In an interview with local environmental news website foresthints.news on Saturday (Apr 16), Dr Nurbaya said the Indonesian government has taken substantial steps to prevent land and forest fires, and the ensuing haze that envelops the region every year.
These steps are based on decisions made by the Indonesian government, and not because of pressure from other countries, including Singapore, she said.
“We have been consistent in sticking to our part of the bargain, especially by attempting to prevent the recurrence of land and forest fires and by consistently enforcing the law. So, my question is – what has the Singaporean government done? I feel that they should focus on their own role,” Dr Nurbaya was quoted as saying.
On Friday, Singapore’s Minister for the Environment and Water Resources Masagos Zulkifli spoke at the third Sustainable World Resources dialogue in the city-state.
“Agro-forestry companies should take full responsibility for fire prevention and mitigation in their concessions.

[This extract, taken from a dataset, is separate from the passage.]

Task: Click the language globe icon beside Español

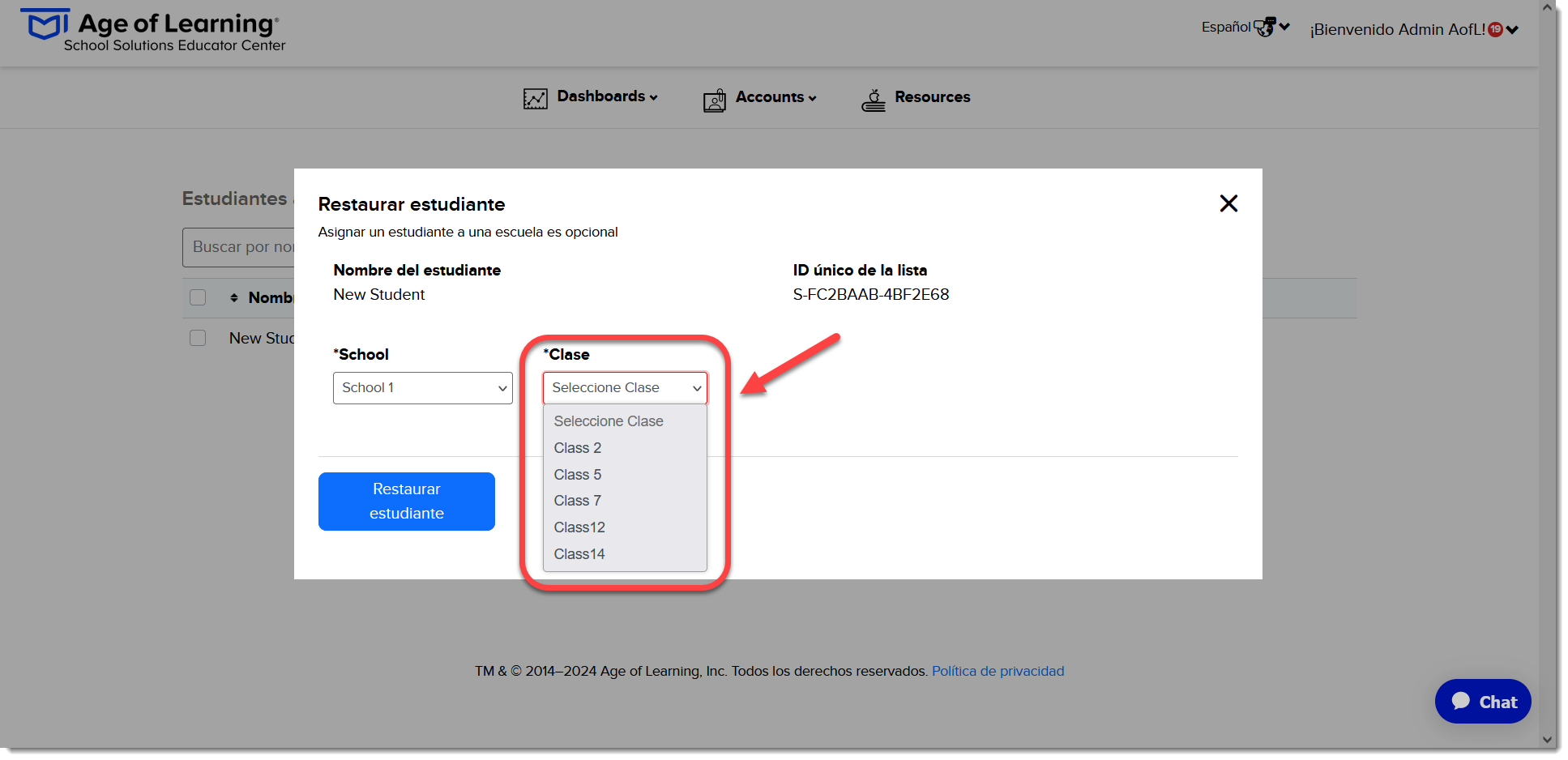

There must not be a repeat of last year’s fires, because the prolonged season of dryness allowed fires to burn uncontrollably and in a very widespread way,” Mr Masagos had said.
“Companies practising unsustainable production that affect us with haze must know that their actions will not lead to profitability and that they will have to face the consequences sooner or later,” he said.

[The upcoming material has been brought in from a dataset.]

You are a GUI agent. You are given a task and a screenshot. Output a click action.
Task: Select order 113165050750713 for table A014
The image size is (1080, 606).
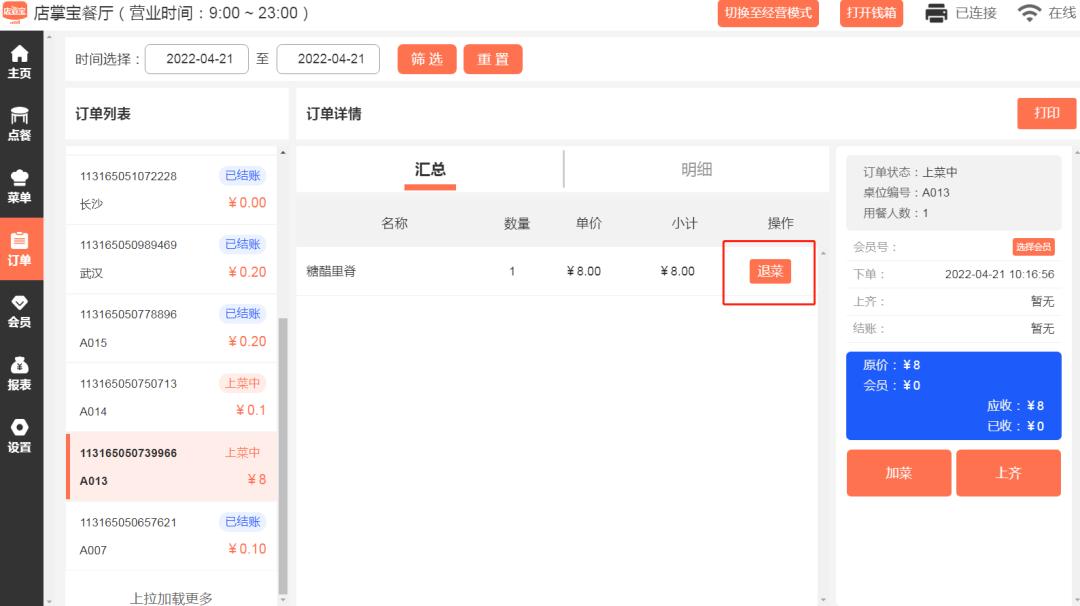point(172,397)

Dr Nurbaya told foresthints.news that Singapore needs to do its own part in combating the haze.
“There is really no need to comment too much on the part Indonesia is currently playing. However, with all due respect to my Singaporean counterpart, what are they doing? And where has it got them?” she was quoted as saying.
She said the Indonesian government has taken action against companies – especially those headquartered in Singapore – found to be negligent in handling land and forest fires that occur on their concessions.
“This is just one example of how we are not shirking our responsibilities and are doing what is expected of us,” she said.
“We really appreciate the input provided to us by our Singaporean neighbours and cherish our bilateral partnership, but I would respectfully ask them to stop making so many comments, particularly when it comes to the fires and haze-related issues. We each have our own part to play and we should focus on carrying this out.”